Be that as it may, it is probably unfair to categorise this scheme, which was launched in March as simply a grand gesture since so far companies have borrowed some PLN 7 billion of which PLN 4 billion is guaranteed by the state thus taking away some of the risk from the commercial banks. Of course, what is never clear with these sorts of programmes is whether companies fail to receive loans simply because of an unwillingness on the part of banks to lend or because of a failure to meet normal lending criteria. It is back to the initial question: should politicians be second guessing business where they more often than not makes the situation worse or should they be looking to those areas where they are able to make a positive change?
Decent chap as no doubt is he is, Minister Rostowski might look nearer to home at the Polish tax authorities if he wishes to help SMEs. A couple of examples. One of the bugbears of the Polish system is the need to have formal VAT invoices for every item of expenditure, however small, if the expenditure is to be recognized as a cost in the VAT system. Quite sensibly, for once, the EU decreed (Directive 2006/112/EC) that simplified invoices (for example till receipts) may be issued for supplies not exceeding a gross amount of PLN 450 or €100 and that provided the amount of VAT at the appropriates rates may be clearly determined, no customer information is required. Of course, when the new invoicing rules came into effect in Poland from 1st January of this year, a new requirement for the customer’s VAT number to be include on the simplified invoice was invented. Since the cost of equipping the whole of Poland with suitable new cash registers or re-programming those capable of reprogramming is probably prohibitive, a sensible reform aiming at simplification has been sabotaged. Similarly in the case of VAT exempt supplies it is sufficient under EU law for the word “exempt’ to appear on the invoice whereas, in contradiction to the Directive, Polish law requires a specific reference to the reason for the exemption based on Polish law, EU law or some other legal basis.

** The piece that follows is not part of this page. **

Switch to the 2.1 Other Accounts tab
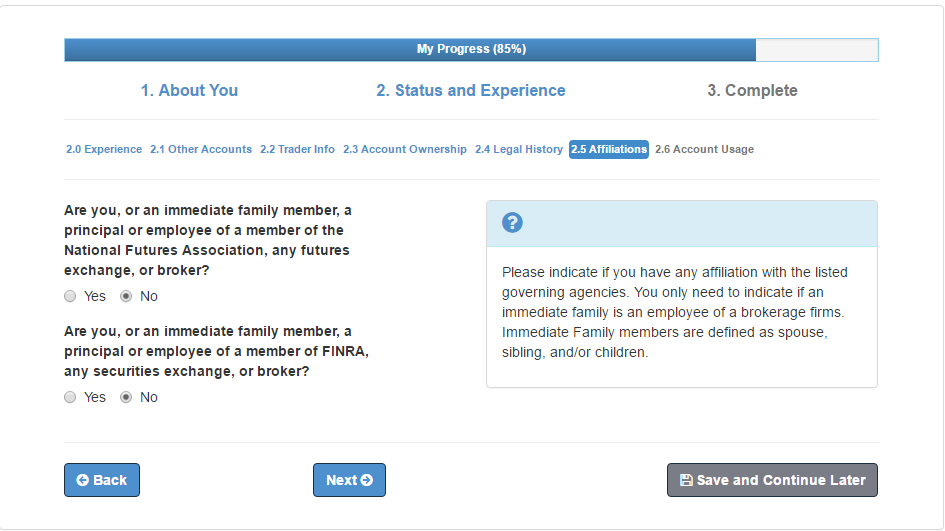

There are plenty more examples – and in the other areas too – but that is more than enough on invoicing for one day. The point is that there appears to be an institutional inability to understand that simplifying rules for tax payers will reduce costs and bring benefits to the economy benefits which will far outweigh encouraging banks to make loans which, for whatever reason, they would rather not. This is not so much institutional inertia as an attitude which assumes that as most taxpayers will have neither the inclination nor the resources to fight, for the tax office compliance with law takes second place to extracting money from SMEs. Obtaining a bank loan may be one small (or even large) hitch for SMEs but for them the tax office still presents a Gordian Knot of a problem. So request to minister: please leaves lending to the banks and rein in your own bureaucrats.